The way the optimisation problem is solved should not be too dependent upon details of the anatomy or positioning of the patient. Future research will include performing systematic uncertainty analyses, and studying other tumour models by using the planning system and making comparisons with clinical observations.

The limited existing experience shows that the SAR distributions arrived at through the optimising process are not particularly dependent on patient-specific input parameters—neither perfusion nor minor anatomical details. It appears rather that a continuum of phases and amplitudes results in comparable (clinically equivalent) SAR distributions, and this increasingly so with greater numbers of antennas and channels. Thus there is a certain stability inherent in the problem with regard to translation into clinical practice, and we hope therefore to be able to develop standardised settings for the individual tumour locations.

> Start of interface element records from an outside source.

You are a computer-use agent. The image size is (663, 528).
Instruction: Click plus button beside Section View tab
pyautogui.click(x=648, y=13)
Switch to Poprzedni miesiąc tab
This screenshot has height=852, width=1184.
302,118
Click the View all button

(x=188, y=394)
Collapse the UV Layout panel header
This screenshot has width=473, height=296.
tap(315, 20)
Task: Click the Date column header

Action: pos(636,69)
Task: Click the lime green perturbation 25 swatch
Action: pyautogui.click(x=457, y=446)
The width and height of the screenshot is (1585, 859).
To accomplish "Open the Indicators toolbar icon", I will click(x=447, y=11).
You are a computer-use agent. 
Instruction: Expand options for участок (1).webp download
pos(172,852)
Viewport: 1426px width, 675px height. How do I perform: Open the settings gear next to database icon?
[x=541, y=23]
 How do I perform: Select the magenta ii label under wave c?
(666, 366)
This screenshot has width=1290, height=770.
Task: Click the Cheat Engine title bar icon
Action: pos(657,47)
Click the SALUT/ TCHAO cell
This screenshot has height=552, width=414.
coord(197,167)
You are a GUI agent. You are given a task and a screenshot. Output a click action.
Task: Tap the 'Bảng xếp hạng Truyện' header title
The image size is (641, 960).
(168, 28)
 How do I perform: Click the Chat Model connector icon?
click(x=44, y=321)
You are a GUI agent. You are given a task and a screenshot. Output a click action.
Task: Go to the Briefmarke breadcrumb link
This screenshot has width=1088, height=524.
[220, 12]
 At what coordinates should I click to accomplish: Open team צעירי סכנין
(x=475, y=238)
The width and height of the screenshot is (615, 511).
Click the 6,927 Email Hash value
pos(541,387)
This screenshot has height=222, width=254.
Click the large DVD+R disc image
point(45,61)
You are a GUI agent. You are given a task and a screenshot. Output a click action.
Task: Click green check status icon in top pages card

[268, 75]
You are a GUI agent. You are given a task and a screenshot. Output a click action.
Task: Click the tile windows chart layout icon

The results of this simulation study give grounds for optimism regarding the potential of RF technology, justifying further technological development and clinical testing of radiofrequency techniques in future research.

Acknowledgements

The authors thank Paul Turner, M.S., very much for stimulating discussions and helpful suggestions. This work is supported by the Berliner Sparkassenstiftung Medizin, Deutsche Krebshilfe e.V. (Grant M7/94/Fe 9) and Deutsche Forschungs gemeinschaft (SFB 273). We would like to dedicate this publication, with our heartfelt thanks, to Professor Dr Robert Fischer on the occasion of his 65th birthday.

Declaration of interest: The authors report no conflicts of interest. The authors alone are responsible for the content and writing of the paper.